◆ **What is required**:
An exact copy of every line from the one holding "The height and" to the end of the entries below is required; leave the pictures out.

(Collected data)
════════════════

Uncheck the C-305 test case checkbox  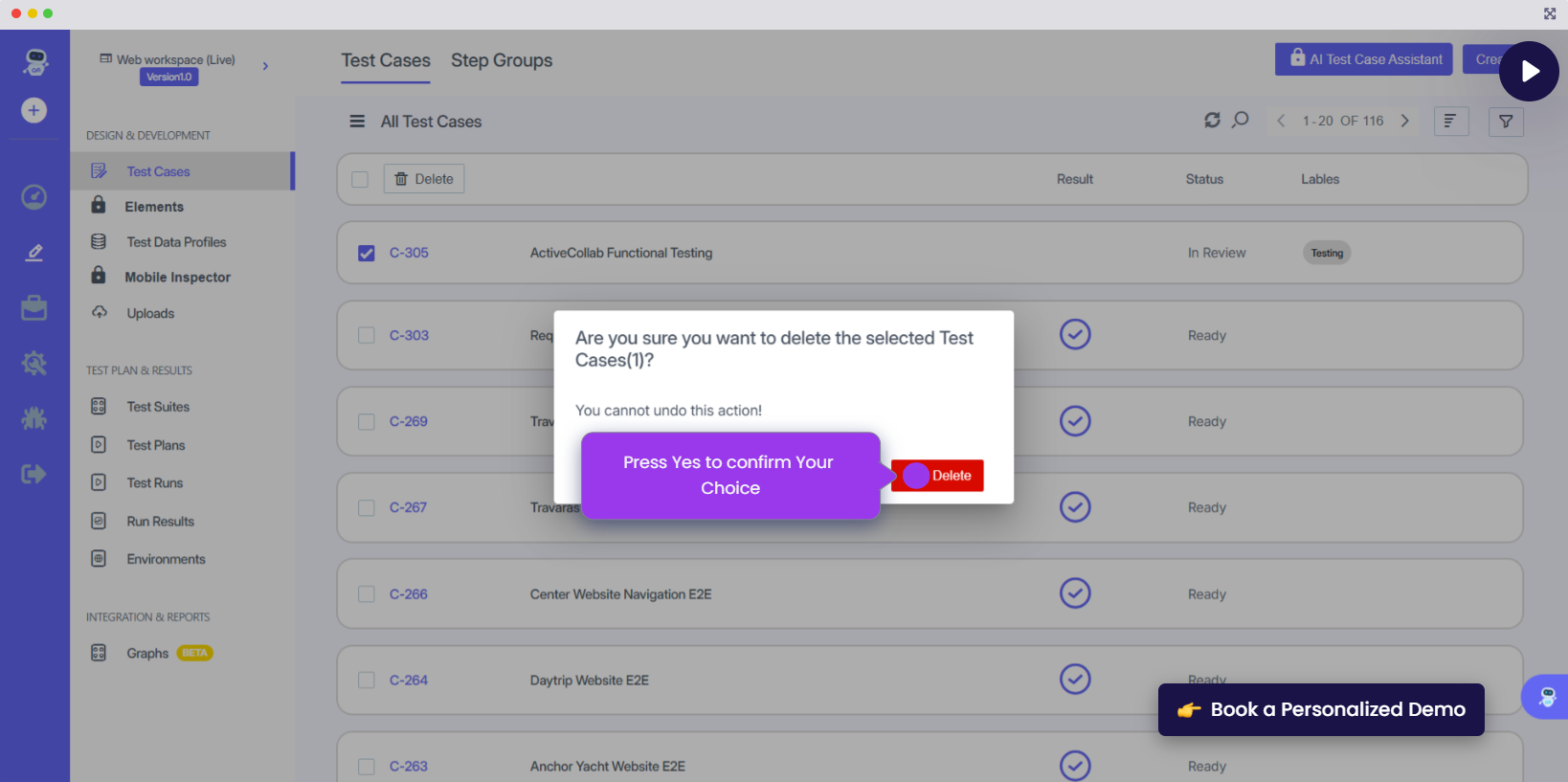(x=367, y=254)
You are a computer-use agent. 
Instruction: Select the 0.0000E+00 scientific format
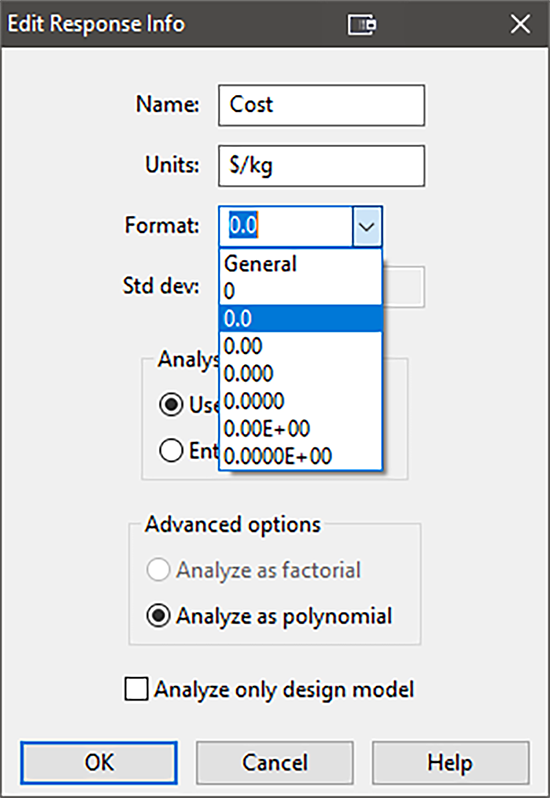(x=301, y=456)
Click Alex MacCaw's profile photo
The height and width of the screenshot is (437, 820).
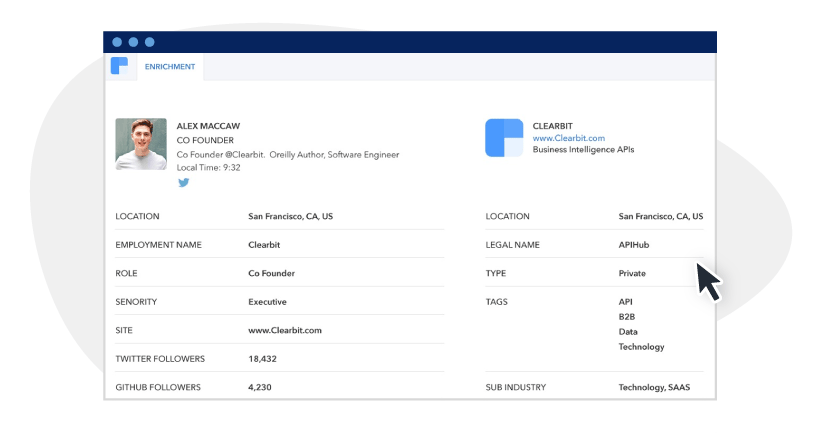[x=141, y=144]
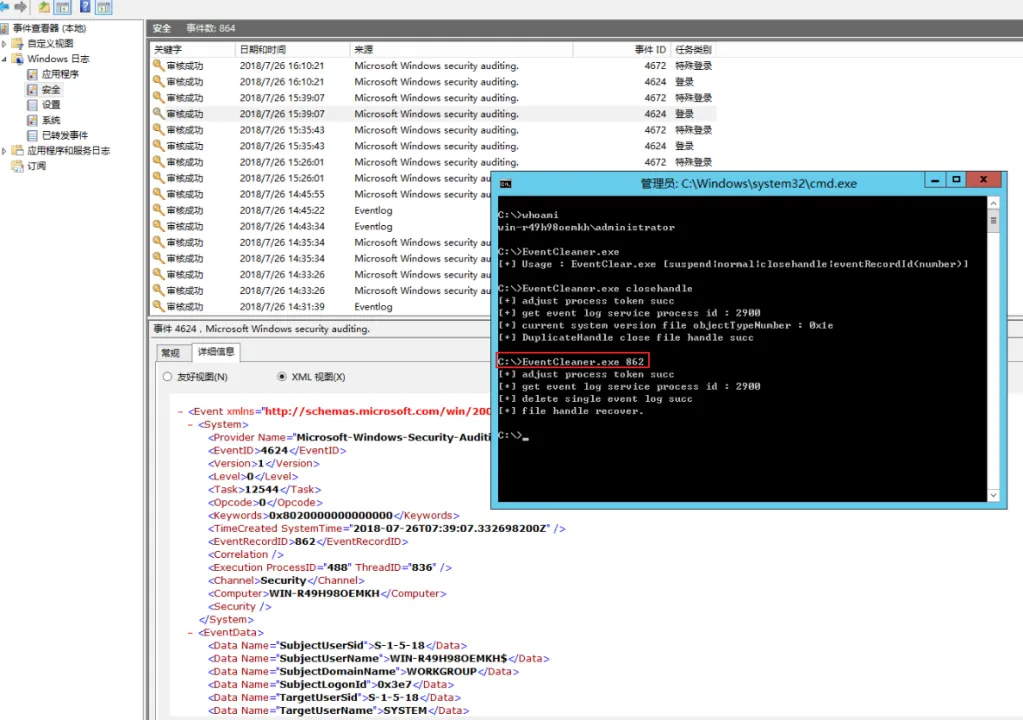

════════════════

◆ **Exercise answer**:
The height and width of the screenshot is (437, 820).
[x=141, y=144]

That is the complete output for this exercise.